Today my Plex container stopped working because there was a problem with the nvidia card I was using for transcoding. It’s a GTX 1650.
I tried running nvidia-smi
and it said Failed to initialize NVML: Driver/library version mismatch
. After I tried upgrading my system because it was a months ago I upgraded, maybe it will help. It didn’t. I tried some rebooting because some sources said it solves the issue but it persisted.
It’s driver reinstall time. Purged the driver with apt purge nvidia*
then installed driver with ubuntu-drivers install --gpgpu nvidia:525-server
. After reboot nvidia-smi
gives the error NVIDIA-SMI has failed because it couldn't communicate with the NVIDIA driver. Make sure that the latest NVIDIA driver is installed and running.
.
lsmod | grep nvidia
shows nothing and /proc/driver/nvidia/version
doesn’t exists. I tried starting nvidia-persistenced with systemctl but it gives this error:
Failed to query NVIDIA devices. Please ensure that the NVIDIA device files (/dev/nvidia*) exist, and that user 113 has read and write permissions for those files.
/dev/nvidia* doesn’t exist.
I’m very noobish when it comes to nvidia and linux it was a pain to set it up initially and I was hoping that it wouldn’t go wrong someday. But here I am unfortunatelly.
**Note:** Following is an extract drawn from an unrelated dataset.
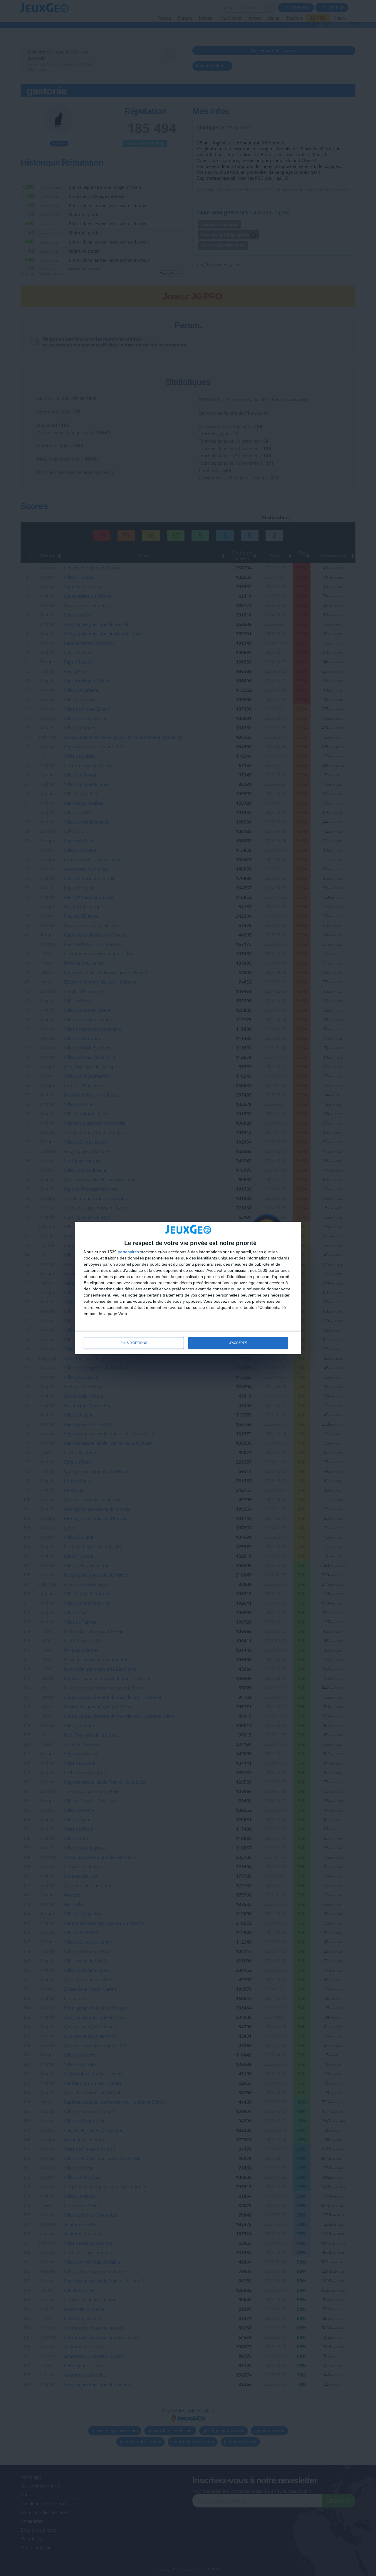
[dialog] (188, 1288)
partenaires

I don’t really know what logs should I show you or what commands should I run to troubleshoot so every tip is appreciated and I will provide logs and things like that if needed.
System info:
- Ubuntu Server 22.04
- kernel: 5.15.0-76-generic
- theoretically installed nvidia driver: nvidia-driver-525-server
Solution
I was using the ubuntu-drivers utility to install the driver but turns out it’s not that great. After installing with the manual method from https://help.ubuntu.com/community/NvidiaDriversInstallation using the command apt install linux-modules-nvidia-${DRIVER_BRANCH}${SERVER}-${LINUX_FLAVOUR}
it’s working again.
I was using the ubuntu-drivers utility that this page mentions too but it turns out it isn’t working very much. Now I installed with the manual method from this page using
apt install linux-modules-nvidia-${DRIVER_BRANCH}${SERVER}-${LINUX_FLAVOUR}
and it’s working. Thank you for the suggestion!